September 2019

ASCRS NEWS

Journal of Cataract & Refractive Surgery
In the journal: September 2019


Results from the U.S. cohort of the HORIZON trial: A randomized study of a Schlemm’s canal microstent for reduction of IOP in primary open angle glaucoma

Jason Jones, MD, Douglas Koch, MD, Steven Vold, MD, Cathleen McCabe, MD, Douglas Rhee, MD, Richard Lewis, MD, Stephen Smith, MD, Quang Nguyen, MD, Thomas Samuelson, MD, for the HORIZON U.S. investigators
Stenting of Schlemm’s canal in combination with cataract surgery resulted in a significant reduction in diurnal IOP, as well as reduced medication use, compared to phaco alone in U.S. patients with mild to moderate primary open angle glaucoma (POAG) who were part of the HORIZON trial. Of the 38 clinical centers that were part of the prospective, single-masked, randomized controlled clinical trial, 26 sites were in the U.S. Investigators in this study evaluated the safety and efficacy of the Hydrus Microstent (Ivantis) to reduce diurnal IOP and medications among the U.S. cohort. A total of 219 eyes were randomized to receive the microstent in combination with cataract surgery and 112 eyes received phaco alone, serving as a control. Diurnal IOP was reduced by 20% or more in 78.5% of eyes in the microstent group compared to 54.5% of control group eyes. More than 78% of eyes in the microstent group were medication-free at 24 months of follow-up, compared to 39.2% in the phaco group. The mean change in number of medications between the microstent and control group was –1.2 ± 0.9 and –0.8 ± 1.1, respectively.

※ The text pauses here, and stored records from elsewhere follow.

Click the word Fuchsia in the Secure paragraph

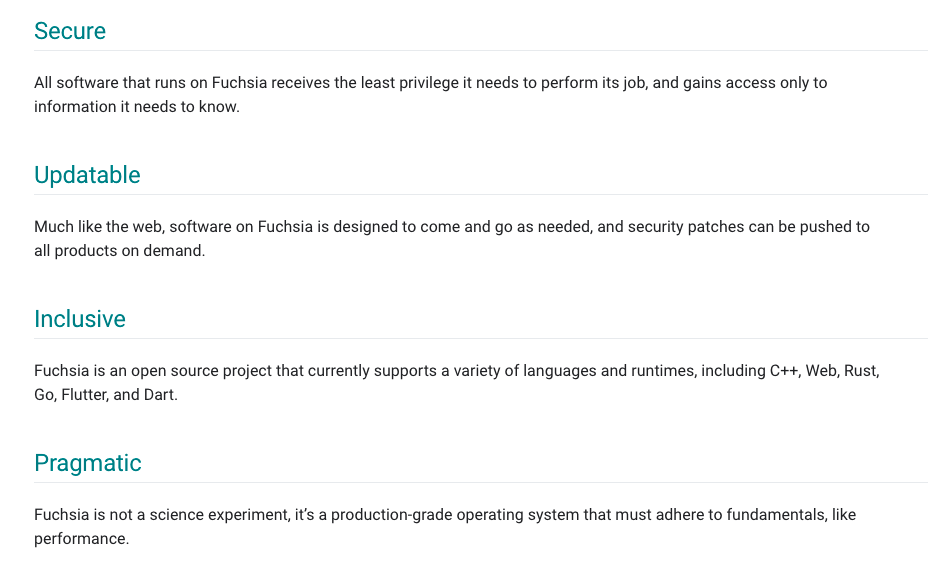tap(239, 83)
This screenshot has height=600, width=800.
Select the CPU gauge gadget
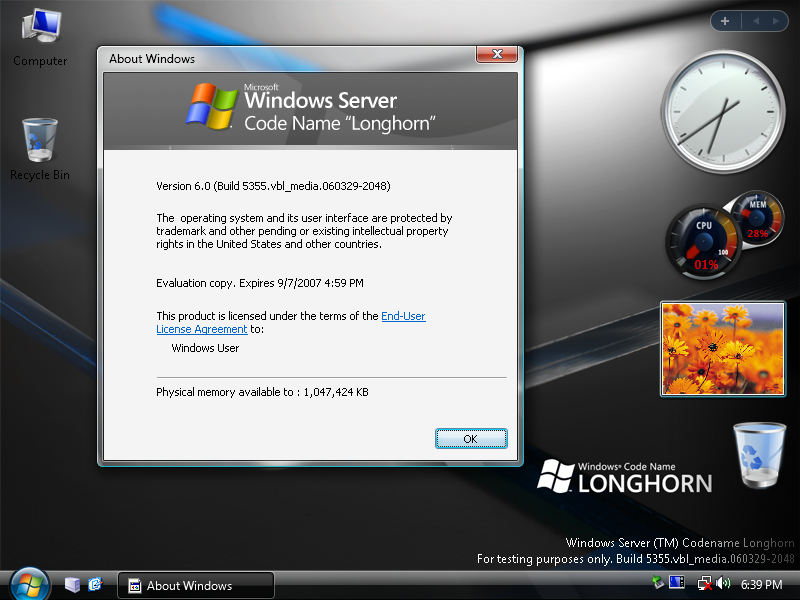coord(702,240)
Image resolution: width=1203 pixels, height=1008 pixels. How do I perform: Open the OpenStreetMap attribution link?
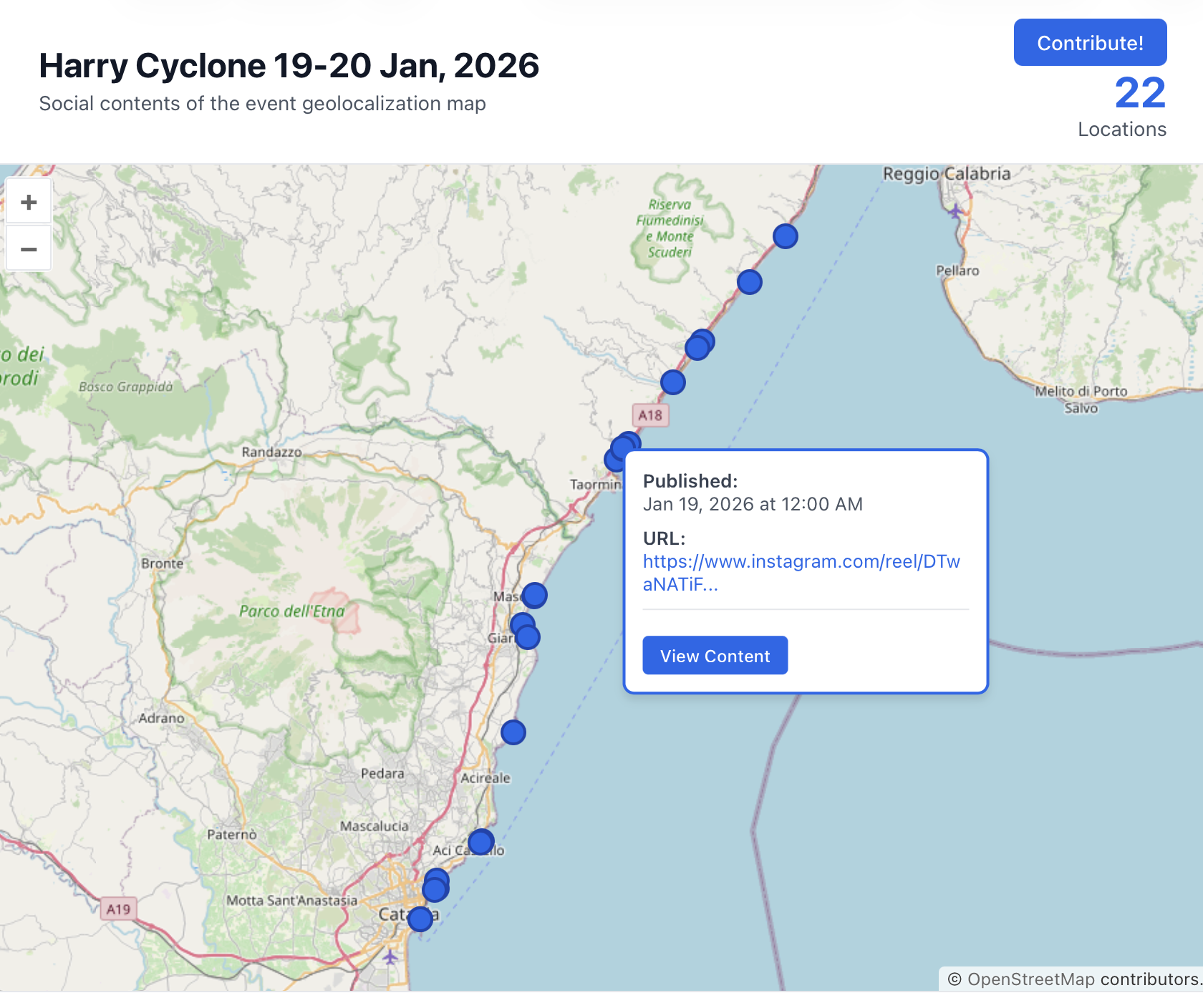[x=1030, y=979]
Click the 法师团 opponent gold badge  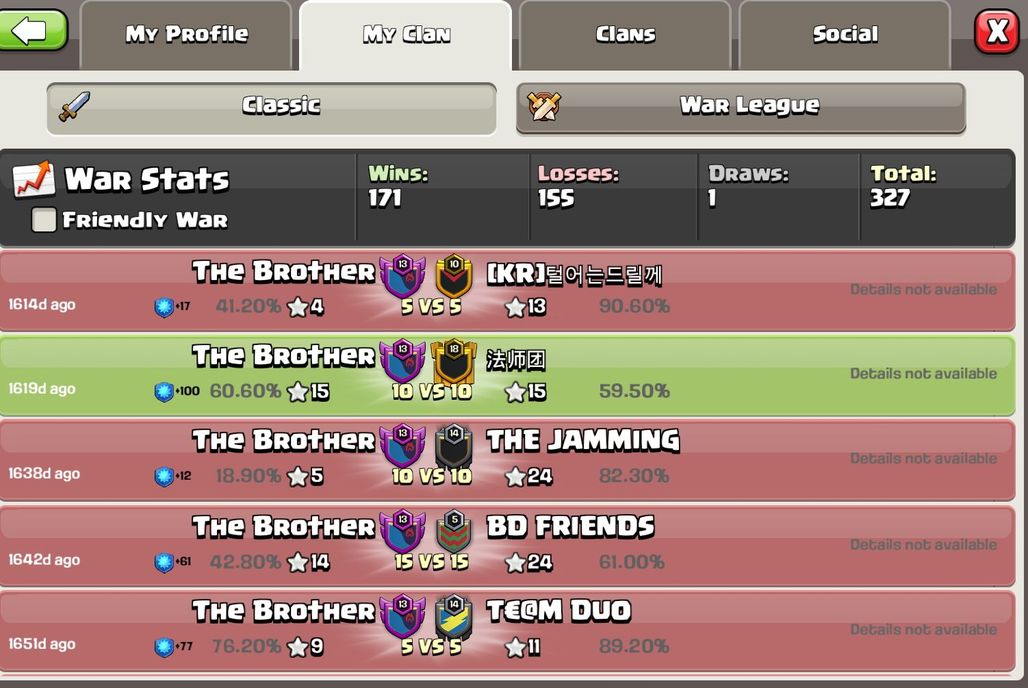click(454, 361)
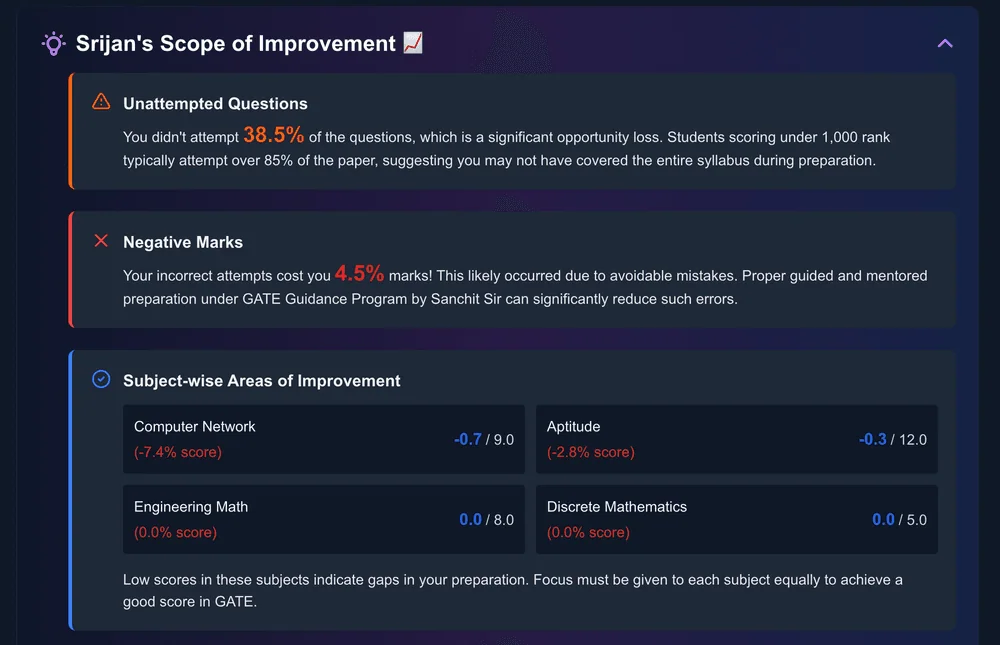
Task: Click the red X Negative Marks icon
Action: point(101,241)
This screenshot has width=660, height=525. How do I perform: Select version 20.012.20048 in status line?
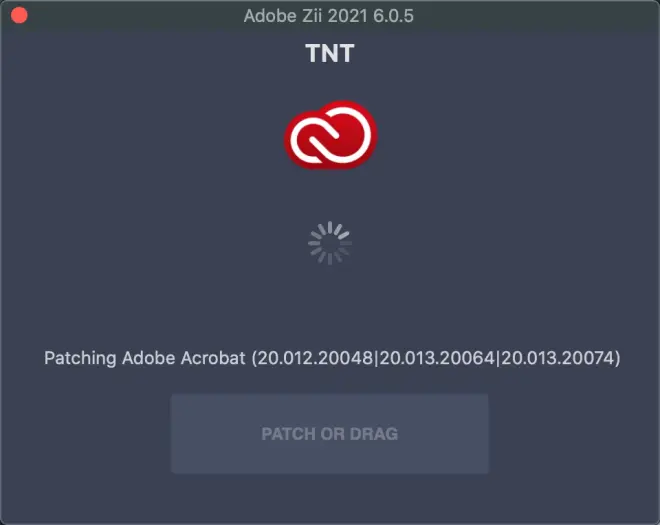(x=315, y=358)
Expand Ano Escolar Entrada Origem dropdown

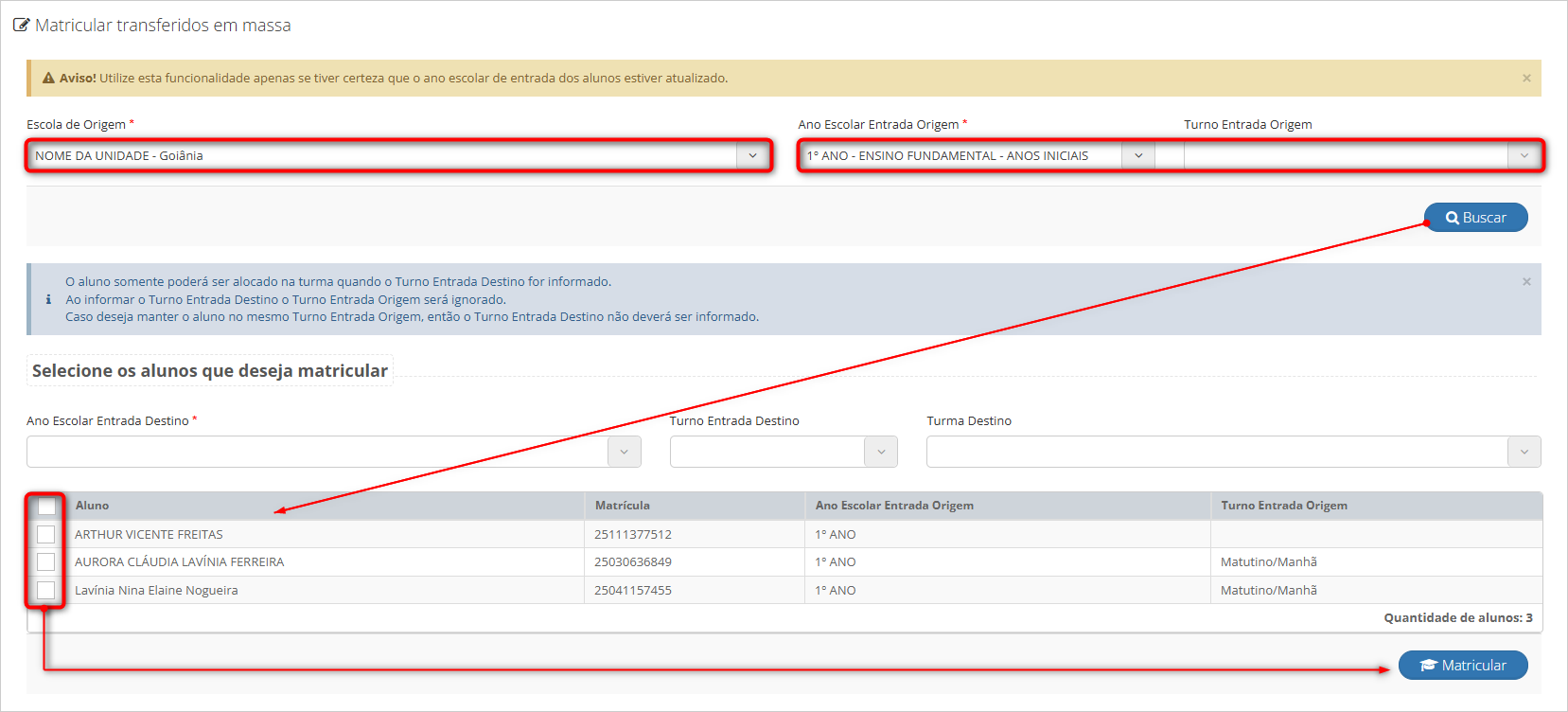[x=976, y=156]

Comparative meta-analysis of toric intraocular lens alignment accuracy between image-guided system versus manual marking in cataract patients

Fengqi Zhou, MD, Wu Jiang, MD, Zhuoling Lin, MD, Xiaoyan Li, MD, Jing Li,
Haotian Lin, MD, Weirong Chen, MD, Qiwei Wang MD

A meta-analysis of toric IOL alignment comparing accuracy of image-guided technology with manual marking found use of an image-guided system resulted in better alignment accuracy, a smaller difference vector, and reduced postop astigmatism. Five studies totaling 257 eyes were included in this analysis. Studies were assessed based on methodological quality from a modified QUADAS-2 tool; continuous variables were assessed with weighted mean differences and dichotomous variables were assessed with an odds ratio.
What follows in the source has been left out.